* _The task_:
From the entries below, list each line with "темы".

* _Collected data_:
# # # # #

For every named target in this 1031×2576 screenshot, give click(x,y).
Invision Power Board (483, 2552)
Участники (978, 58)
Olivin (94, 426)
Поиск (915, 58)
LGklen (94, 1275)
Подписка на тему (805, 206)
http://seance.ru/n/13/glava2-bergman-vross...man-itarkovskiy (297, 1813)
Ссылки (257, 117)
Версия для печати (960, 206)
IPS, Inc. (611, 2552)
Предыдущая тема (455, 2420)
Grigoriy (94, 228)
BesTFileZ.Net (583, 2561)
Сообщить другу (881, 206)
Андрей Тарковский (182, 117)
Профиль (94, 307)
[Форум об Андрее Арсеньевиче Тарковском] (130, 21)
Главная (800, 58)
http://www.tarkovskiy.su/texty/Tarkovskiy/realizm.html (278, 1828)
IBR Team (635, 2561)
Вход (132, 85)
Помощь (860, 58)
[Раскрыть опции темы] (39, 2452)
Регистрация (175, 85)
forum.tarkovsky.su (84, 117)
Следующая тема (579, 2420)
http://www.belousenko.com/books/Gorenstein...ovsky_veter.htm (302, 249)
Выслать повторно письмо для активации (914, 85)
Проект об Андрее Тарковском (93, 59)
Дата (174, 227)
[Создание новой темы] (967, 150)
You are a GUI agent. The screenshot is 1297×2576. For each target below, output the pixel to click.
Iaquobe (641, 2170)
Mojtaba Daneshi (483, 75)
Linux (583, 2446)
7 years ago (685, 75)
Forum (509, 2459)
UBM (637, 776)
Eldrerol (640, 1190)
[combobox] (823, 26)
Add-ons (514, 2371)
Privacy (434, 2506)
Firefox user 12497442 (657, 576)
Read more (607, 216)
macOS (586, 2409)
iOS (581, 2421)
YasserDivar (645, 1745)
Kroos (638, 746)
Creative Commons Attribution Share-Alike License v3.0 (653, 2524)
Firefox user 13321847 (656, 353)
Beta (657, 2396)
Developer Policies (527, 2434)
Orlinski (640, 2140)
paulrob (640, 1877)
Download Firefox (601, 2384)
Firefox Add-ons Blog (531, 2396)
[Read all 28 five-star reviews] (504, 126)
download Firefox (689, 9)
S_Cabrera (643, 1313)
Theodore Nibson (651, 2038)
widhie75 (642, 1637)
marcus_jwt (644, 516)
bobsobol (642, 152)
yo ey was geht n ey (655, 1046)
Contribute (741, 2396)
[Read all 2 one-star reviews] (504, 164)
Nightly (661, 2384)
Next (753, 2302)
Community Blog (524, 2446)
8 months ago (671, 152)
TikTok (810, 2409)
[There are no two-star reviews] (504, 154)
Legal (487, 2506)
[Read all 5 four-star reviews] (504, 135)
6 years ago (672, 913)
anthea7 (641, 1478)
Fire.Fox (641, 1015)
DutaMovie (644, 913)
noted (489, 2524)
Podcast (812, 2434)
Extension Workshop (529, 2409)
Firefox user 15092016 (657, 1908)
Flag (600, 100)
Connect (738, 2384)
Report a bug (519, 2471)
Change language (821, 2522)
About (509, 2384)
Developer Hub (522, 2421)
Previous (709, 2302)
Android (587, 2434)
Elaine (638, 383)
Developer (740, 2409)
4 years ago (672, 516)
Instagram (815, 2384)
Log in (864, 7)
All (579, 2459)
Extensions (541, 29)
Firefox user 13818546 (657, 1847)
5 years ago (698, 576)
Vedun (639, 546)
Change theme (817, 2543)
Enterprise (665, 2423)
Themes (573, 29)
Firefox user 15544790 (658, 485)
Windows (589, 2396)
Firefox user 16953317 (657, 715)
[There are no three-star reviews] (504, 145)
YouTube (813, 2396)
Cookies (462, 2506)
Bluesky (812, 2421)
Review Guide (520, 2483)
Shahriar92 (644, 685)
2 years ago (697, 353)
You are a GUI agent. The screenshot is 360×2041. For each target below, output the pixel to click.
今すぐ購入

# # # # #

* _Your solution_:
[Раскрыть опции темы] (39, 2452)
[Создание новой темы] (967, 150)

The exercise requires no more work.